El hombre de Dios sabe aceptar el hecho de que él mismo es culpable de todo lo que condena, pero no deja de hablar por eso, ya que para él siempre será mucho más importante servir a la Verdad que mantener encubiertos sus errores. La humildad que debilita al hombre silenciándolo por el hecho de ver en sí los mismos errores que denuncia, ésa no es verdadera humildad, es una traición a la Verdad.

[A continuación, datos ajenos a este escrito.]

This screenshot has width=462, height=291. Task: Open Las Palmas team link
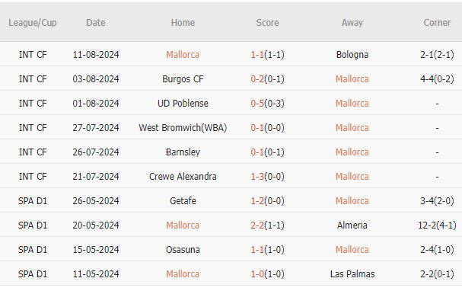[x=352, y=274]
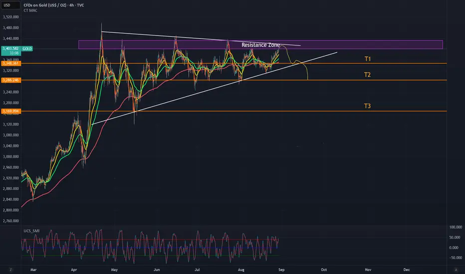Select the T1 target label
Image resolution: width=465 pixels, height=274 pixels.
point(367,59)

Si los errores que condeno me denuncian a mí mismo, aun con más fuerza he de hablar. Siempre que no exista juicio condenatorio contra ninguna persona concreta, mi denuncia me purifica. Yo no puedo hablar de lo que no soy, porque entonces estaría hablando desde el intelecto, y desde el intelecto es imposible hablar de Dios. Precisamente porque lucho contra mi mezquindad, por eso tengo derecho a hablar de ella.

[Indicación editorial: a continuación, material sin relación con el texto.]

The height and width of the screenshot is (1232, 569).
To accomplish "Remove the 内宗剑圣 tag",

La imagen del humilde que sólo es capaz de observar sus miserias, que no hace otra cosa que reconocer sus culpas, que se considera públicamente el más insignificante de los hombres, esa imagen no es la del humilde sino la del soberbio hipócrita.
Si las culpas que ese hombre ve en sí mismo le paralizan tanto como para no atreverse a levantar la cabeza con sano orgullo, es que no ha aceptado esas culpas de ninguna manera, y si no las ha aceptado, entonces no es humilde sino soberbio, no ama la Verdad sino que prefiere las máscaras y los disfraces.
El hombre de Dios habla aunque se le desgarren las entrañas, denuncia con fuerza si es su obligación aunque sus propias culpas se revuelvan contra él.
Pretender ser puro para comenzar a defender la Verdad, es pretender convertirse en juez de todos los demás para poder aplastarlos acusándolos de los errores de los que él ya está limpio. Eso no es humildad, sino soberbia e hipocresía.